Charles M. Russell (1864–1926)
The Branches Rubbed Me Out of My Saddle, ca. 1911
Ink and graphite on paper
Amon Carter Museum, Fort Worth, Texas
1961.266
The Branches Rubbed Me Out of My Saddle, ca. 1911
Ink and graphite on paper
Amon Carter Museum, Fort Worth, Texas
1961.266
In early 1910 Russell agreed to provide illustrations for a book written by Carrie Adell Strahorn titled Fifteen Thousand Miles by Stage: A Woman’s Unique Experience during Thirty Years of Path Finding and Pioneering from the Missouri to the Pacific and from Alaska to Mexico.
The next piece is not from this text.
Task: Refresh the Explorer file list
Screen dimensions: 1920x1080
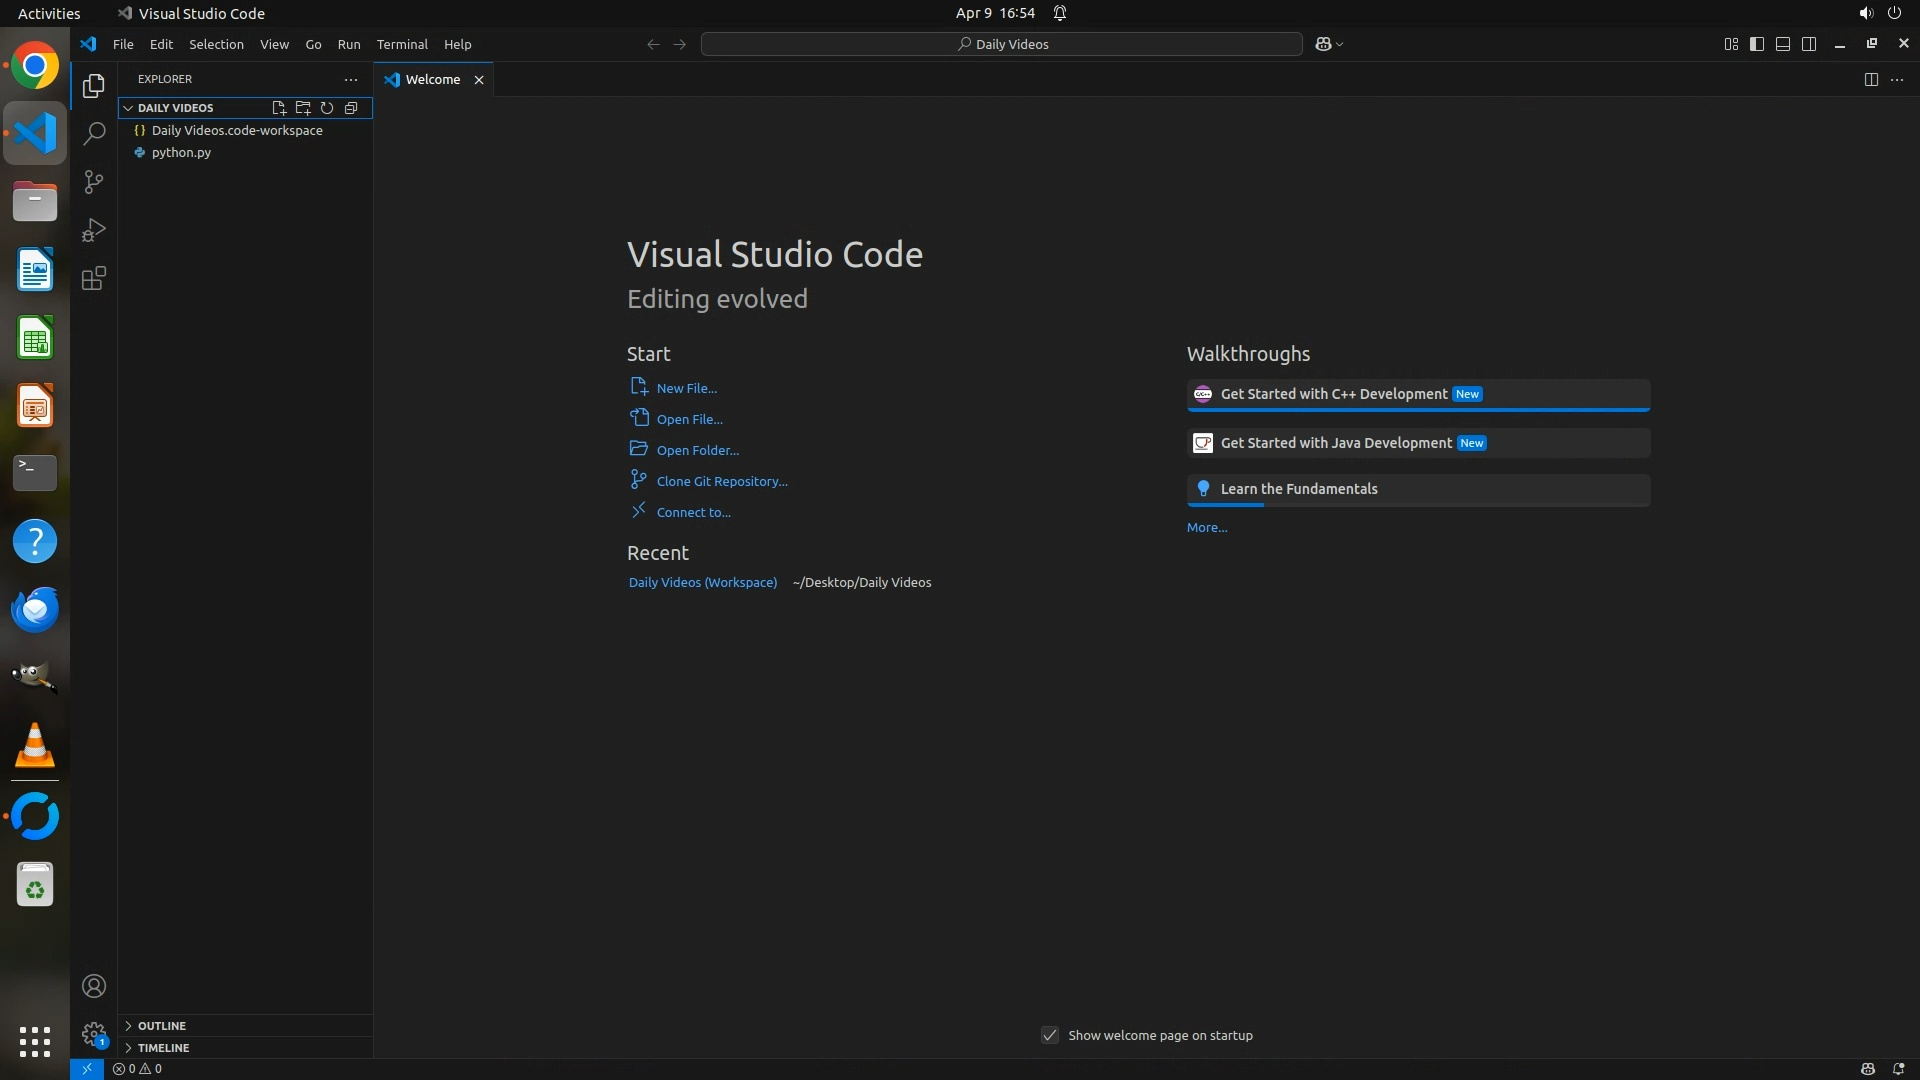Action: click(327, 108)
That summer Mrs. Strahorn, a rather formidable and domineering character, rented a cabin near Russell’s summer retreat, Bull Head Lodge, in Glacier Park, Montana. For the remainder of the summer Mrs. Strahorn badgered and pestered Russell while he worked on the illustrations for the book, which turned out to contain more than 670 pages of text. Russell took the rest of the year to produce the majority of the 350 illustrations that accompanied the text. The book was published the following year in a handsome gilded edition by the Knickerbocker Press, a division of G.P. Putnam’s Sons.
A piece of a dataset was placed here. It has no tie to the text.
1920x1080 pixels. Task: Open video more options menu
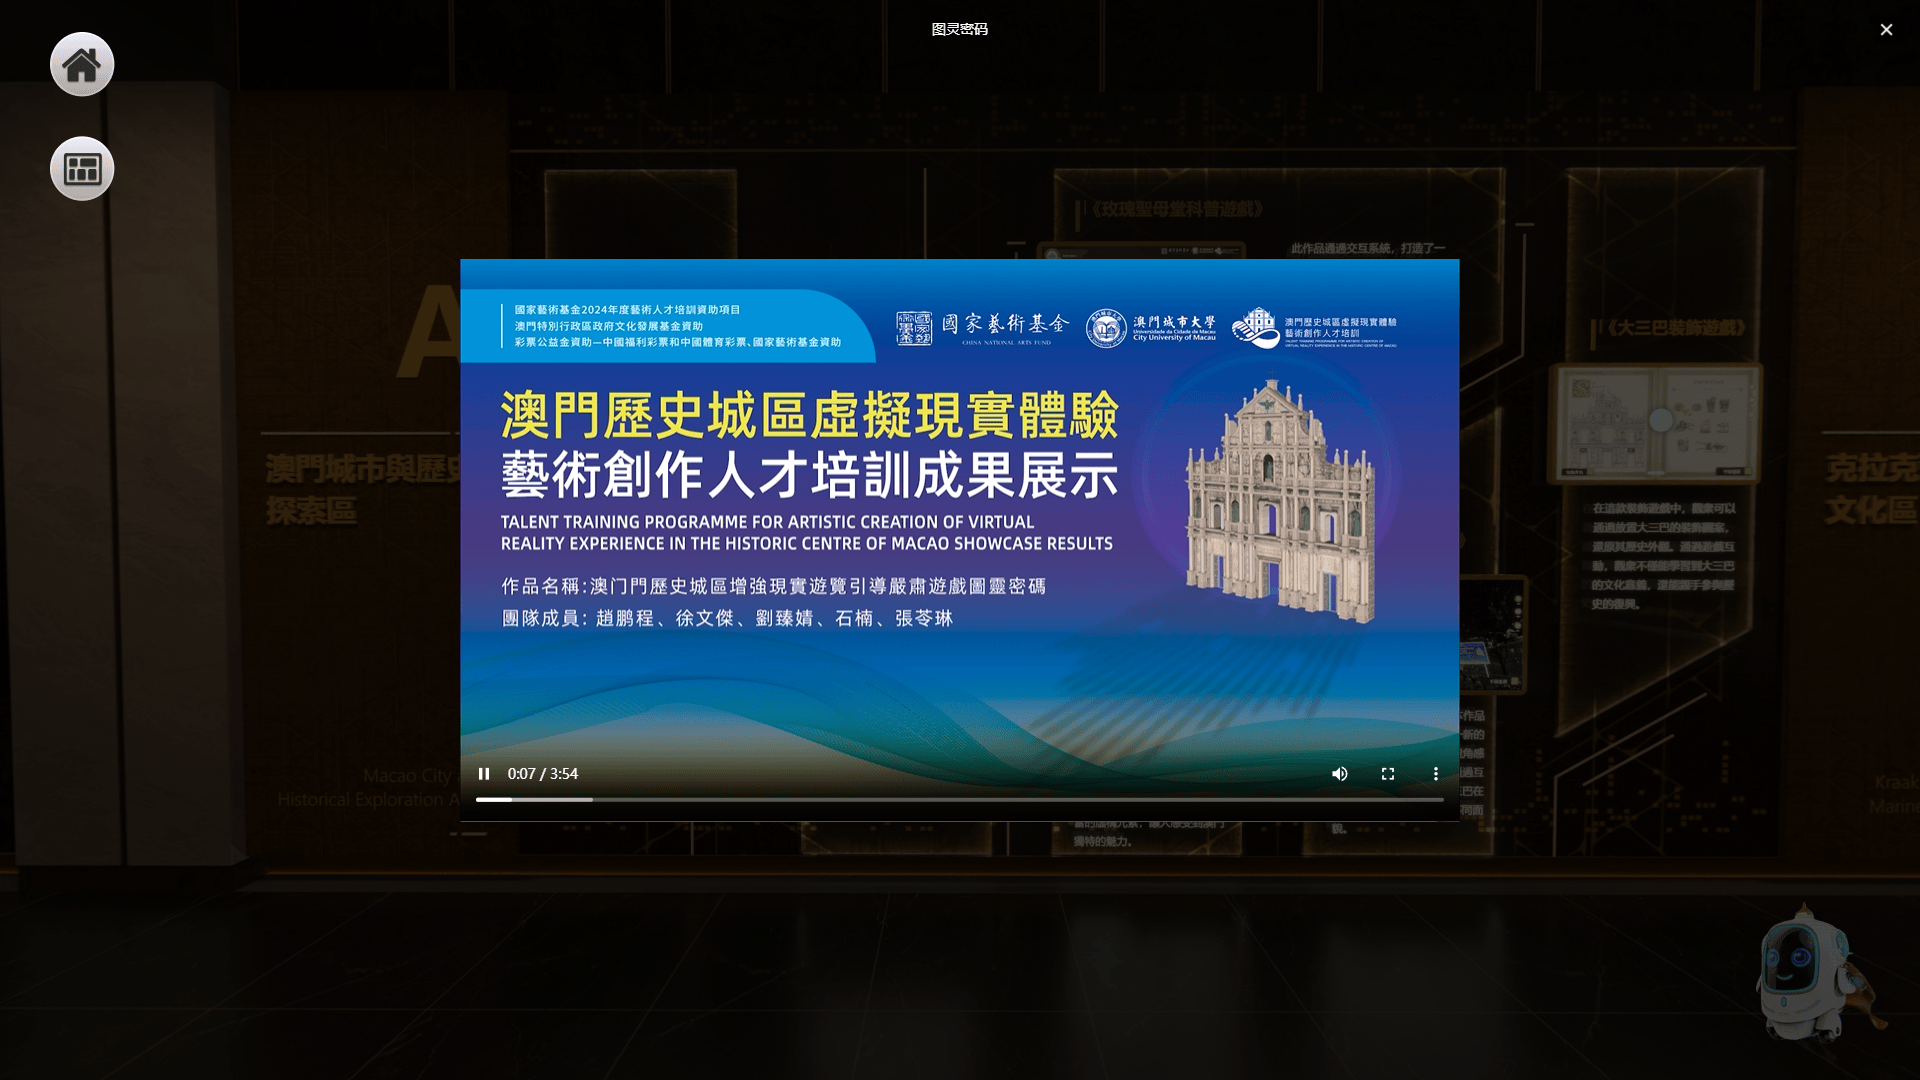pyautogui.click(x=1436, y=774)
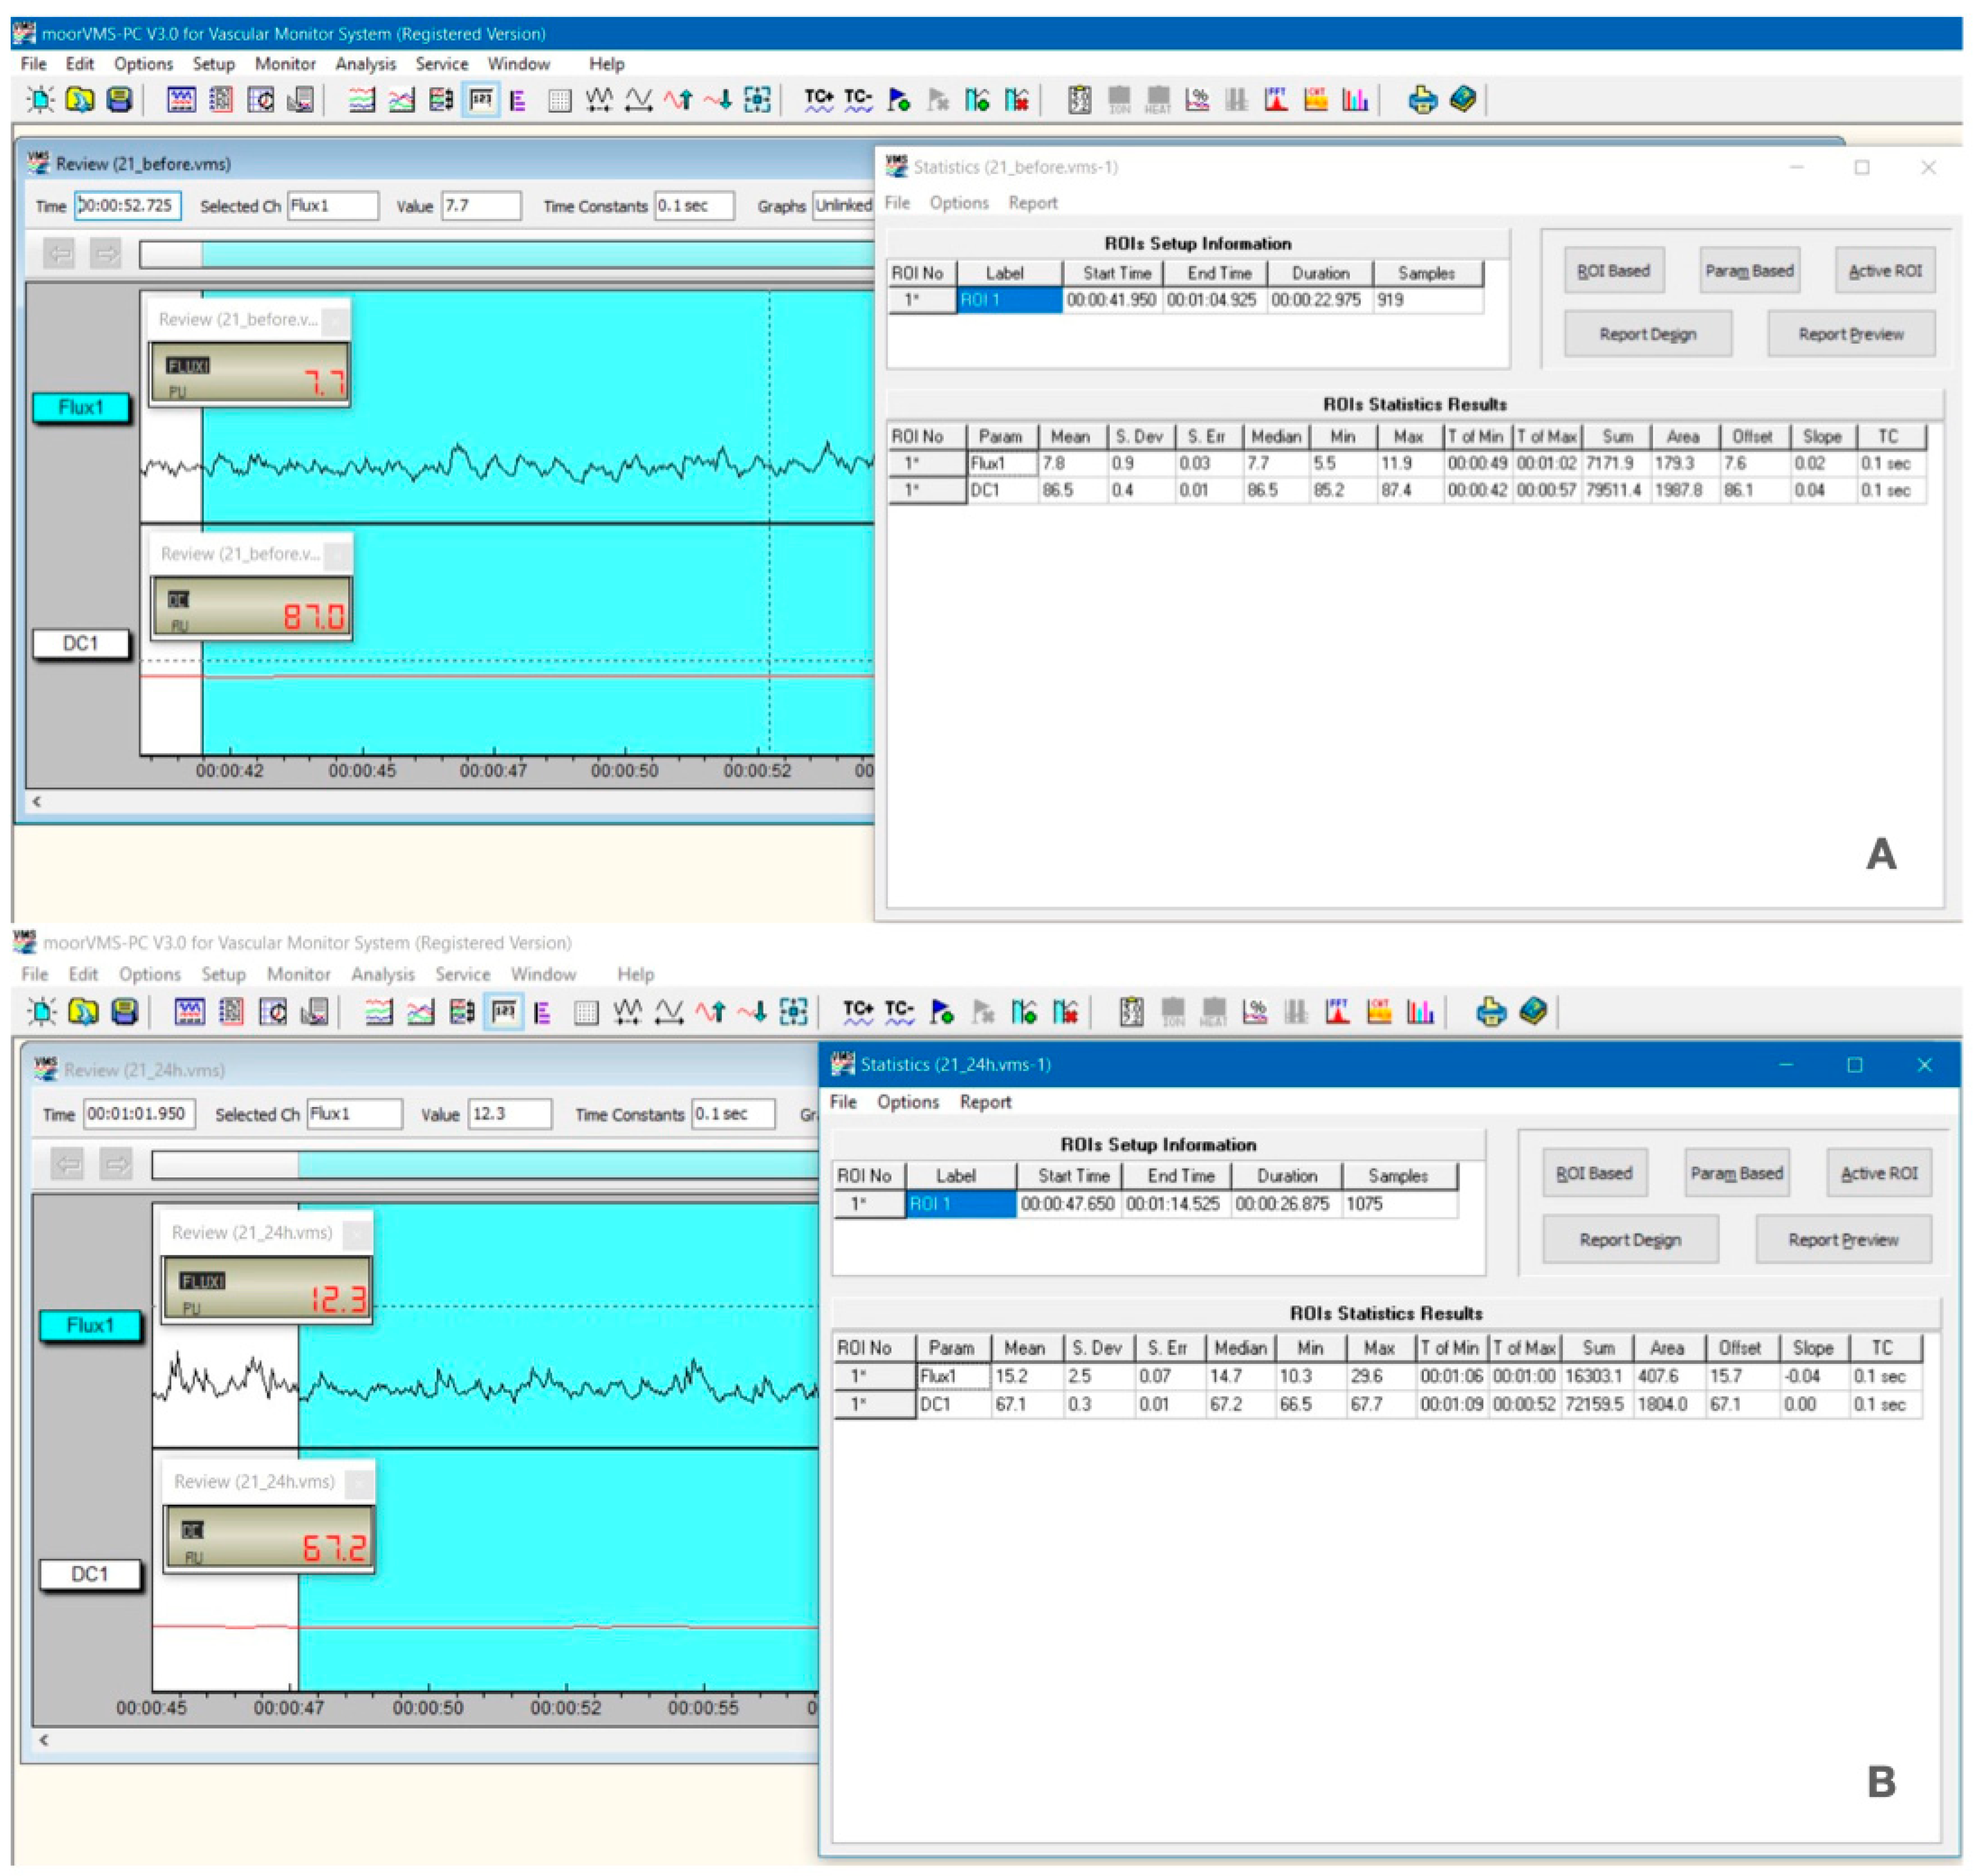
Task: Click Param Based button in 21_24h Statistics window
Action: pos(1736,1173)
Mrs. Strahorn related an incident during a stay with her husband in Middle Park, Colorado. “I gave my pretty bay a tap on the wrong side of the neck,” she wrote, “so that he went dutifully up to it, instead of going away from the tree; the branches rubbed me out of my saddle, throwing me backwards to the ground.” Fortunately, only her pride suffered injury.